DB Schenker und Fernride: Automatisierte Yard-Logistik

Digitalisierung und Automatisierung sind Schlüsselelemente für die Logistik von morgen. Deshalb ist in den Hubs oft ein hoher Automatisierungsgrad erreicht. Anders sieht es im Hof der Umschlaganlagen und an der Rampe aus: Auf den Yards fahren immer noch menschliche Fahrer Wechselbrücken von einem Punkt zum anderen. Fahrermangel und durchgehende Digitalisierung verlangen danach, auch hier automatisierte Prozesse zu realisieren.

DB Schenker hat daher mit dem IT-Startup Fernride gemeinsam die technische Machbarkeit fahrerloser Hoflogistik erprobt. Nach einem Pilotversuch in der Nürnberger Geschäftsstelle von DB Schenker konnten die Unternehmen nun zeigen, dass die Automatisierung auf dem Hof funktioniert. „Wir sind beeindruckt, was Teleoperation bereits heute leisten kann”, sagte Sebastian Schuhmann, Head of Innovation Portfolio bei DB Schenker.

Christoph Herchenhein, Head of Terminal Handling Europe bei DB Schenker

„Teleoperation ist ein erster Schritt auf dem Weg zu unserem Ziel der sukzessiv höheren Automatisierung unserer Yards.”

Der Logistikdienstleister verspricht sich durch solche automatisierten Einsätze einen hohen Nutzen im Alltagsbetrieb: „Teleoperation ist ein erster Schritt auf dem Weg zu unserem Ziel der sukzessiv höheren Automatisierung unserer Yards. Wir können uns sehr gut vorstellen, dass die Technologie ein wichtiger Bestandteil unserer Strategie werden wird“, sagt Christoph Herchenhein, Head of Terminal Handling Europe bei DB Schenker.
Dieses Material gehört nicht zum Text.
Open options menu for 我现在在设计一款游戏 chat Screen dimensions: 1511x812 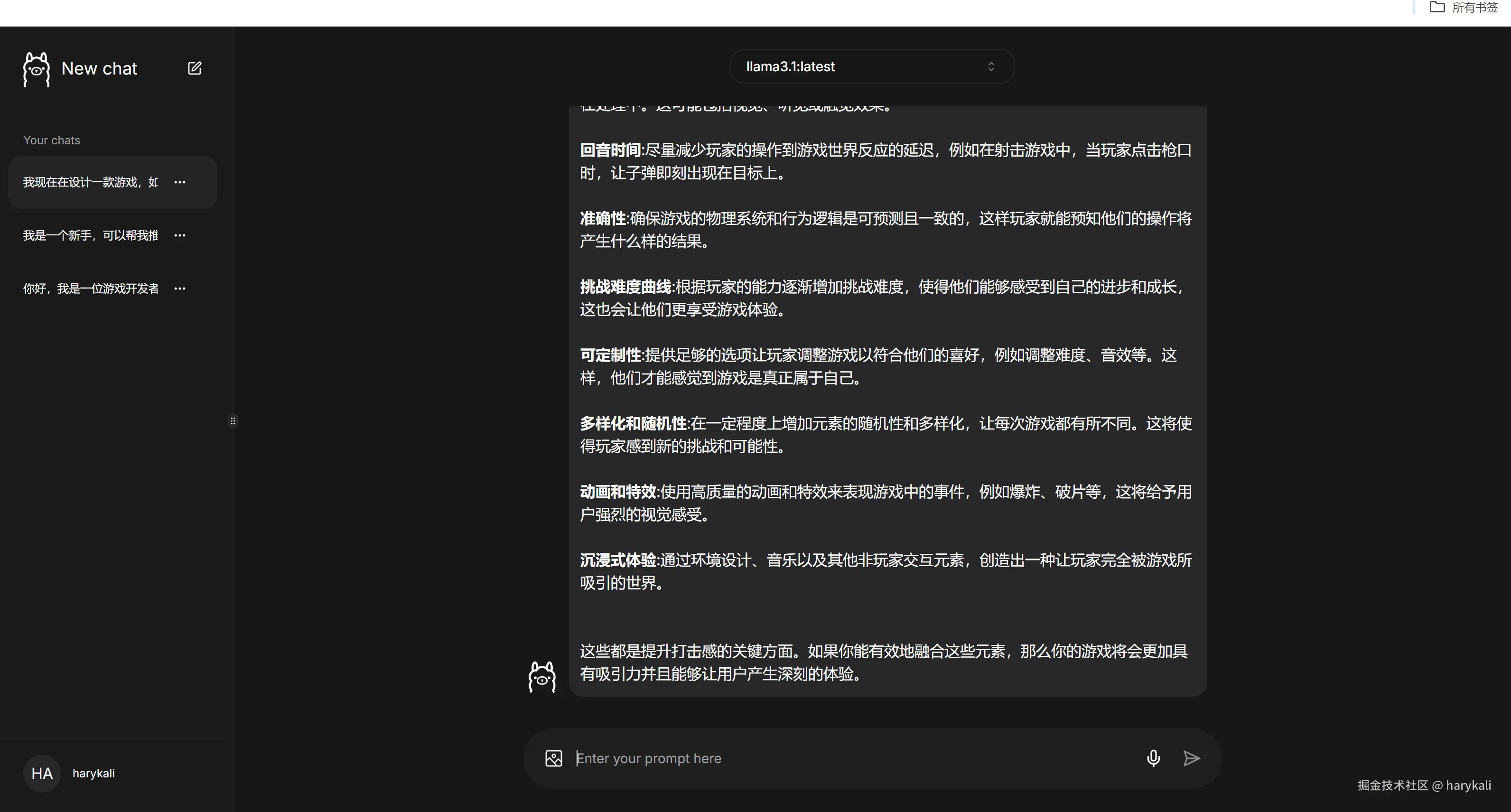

Nürnberg ist der ideale Teststandort

Schon vor drei Jahren testete DB Schenker vier automatisierte „Wiesel“-Wechselbrückenhubwagen in seiner Nürnberger Geschäftsstelle. Der Standort bot sich an, weil dort jeden Tag mehr als tausend Wechselbrücken zwischen 130 Laderampen bewegt werden mussten. Die automatisierten Wiesel-Fahrzeuge vom Fahrzeughersteller KAMAG bewegten die Frachtbehälter vollkommen selbständig auf Logistikhöfen.
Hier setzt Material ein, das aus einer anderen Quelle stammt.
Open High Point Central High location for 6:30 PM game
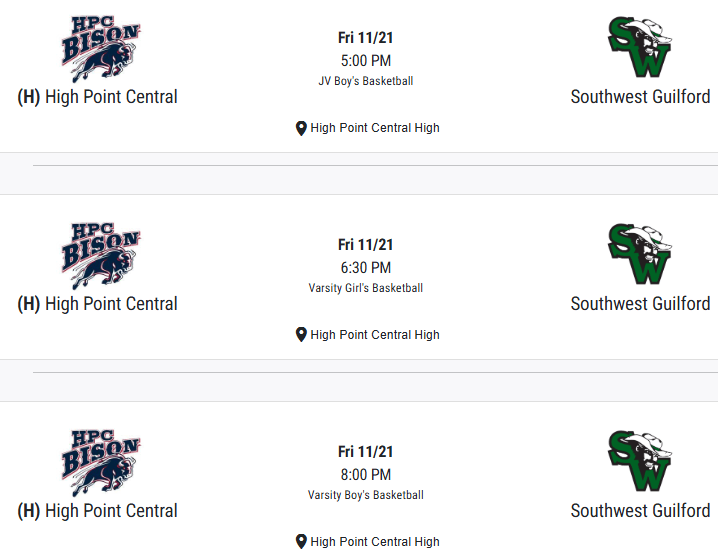718x551 pixels. (375, 335)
Und genau solch ein Wiesel hat nun Fernride mit einer besonderen Teleoperations-Technologie ausgerüstet.

Für die Tests wurden KAMAG-Wechselbrücken-Hubwagen mit einer besonderen Fernsteuerung ausgerüstet. © Fernride

Fernride, eine Ausgründung aus dem Forschungsinstitut für Teleoperation der Technischen Universität München, hat eine besondere Fernsteuer-Technik entwickelt. Dank einer sicheren und schnellen Datenleitung gelangen Kamerabilder der Fahrzeugumgebung in Echtzeit an eine Teleoperations-Plattform. Dort befindet sich ein Bildschirmarbeitsplatz, der einem Fahrzeugcockpit nachempfunden ist. An diesem Arbeitsplatz konnte ein Fahrzeugführer als Teleoperator das Fahrzeug in Echtzeit überwachen und gegebenenfalls auch eingreifen. Der Vorteil: Weil die Fahrzeuge autonom fahren, kann ein Fahrer mehrere Fahrzeuge gleichzeitig steuern.
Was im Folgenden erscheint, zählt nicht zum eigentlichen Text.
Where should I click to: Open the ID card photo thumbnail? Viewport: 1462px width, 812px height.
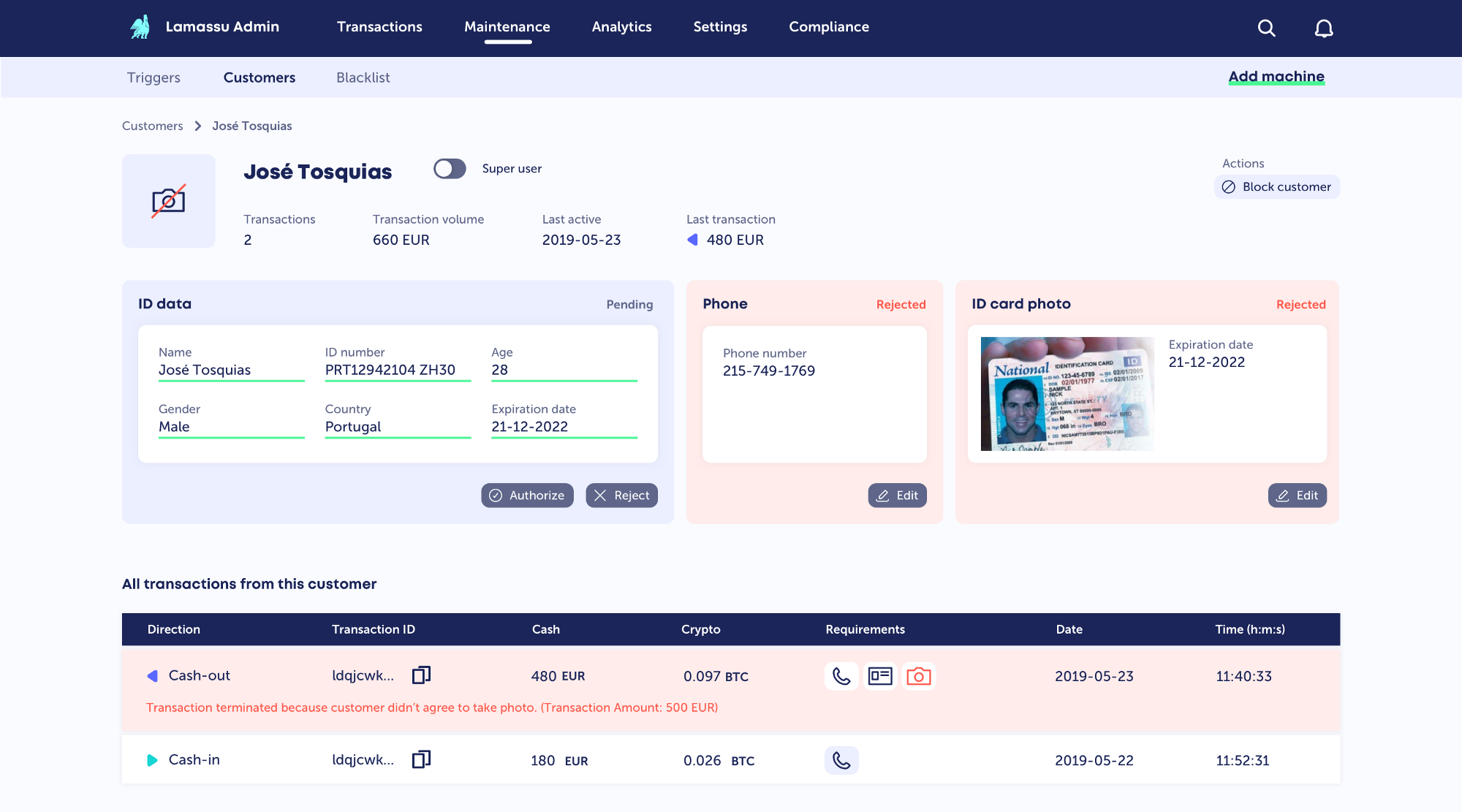(1067, 394)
Der Arbeitsplatz des Fahrzeugführers: von hier aus findet Echtzeitüberwachung statt.© Fernride

„Gemeinsam mit DB Schenker und KAMAG haben wir gezeigt, dass unsere Teleoperations-Plattform fahrerlos und unter Realbedingungen Wechselbrücken umsetzen kann”, sagte Fernride-CEO und Gründer Hendrik Kramer. „Wir konnten alle unsere Kernhypothesen belegen: Teleoperation ist sicher, präzise, performant – und schon heute möglich. Das sind kritische Erfahrungen zu den Einsatzmöglichkeiten autonomer Fahrzeuge, die wir hier gesammelt haben.“

Automatisierung in Umschlaghubs bei DB Schenker

Allerdings ist das Verfahren noch nicht serienreif. Denn autonome Fahrzeuge erfordern gerade auf einem vielbefahrenen Umschlaghof eine perfekte Anpassung an die eng getakteten Prozesse. Zugleich müssen parallel der Warenstrom und der Betrieb mit klassischen Lkw bis zur vollständigen Automatisierung aufrecht erhalten werden. Aus dem Grund haben Fernride und DB Schenker die bestehenden Logistik-Prozesse vor Beginn der Tests analysiert und anschließend exakt abgebildet.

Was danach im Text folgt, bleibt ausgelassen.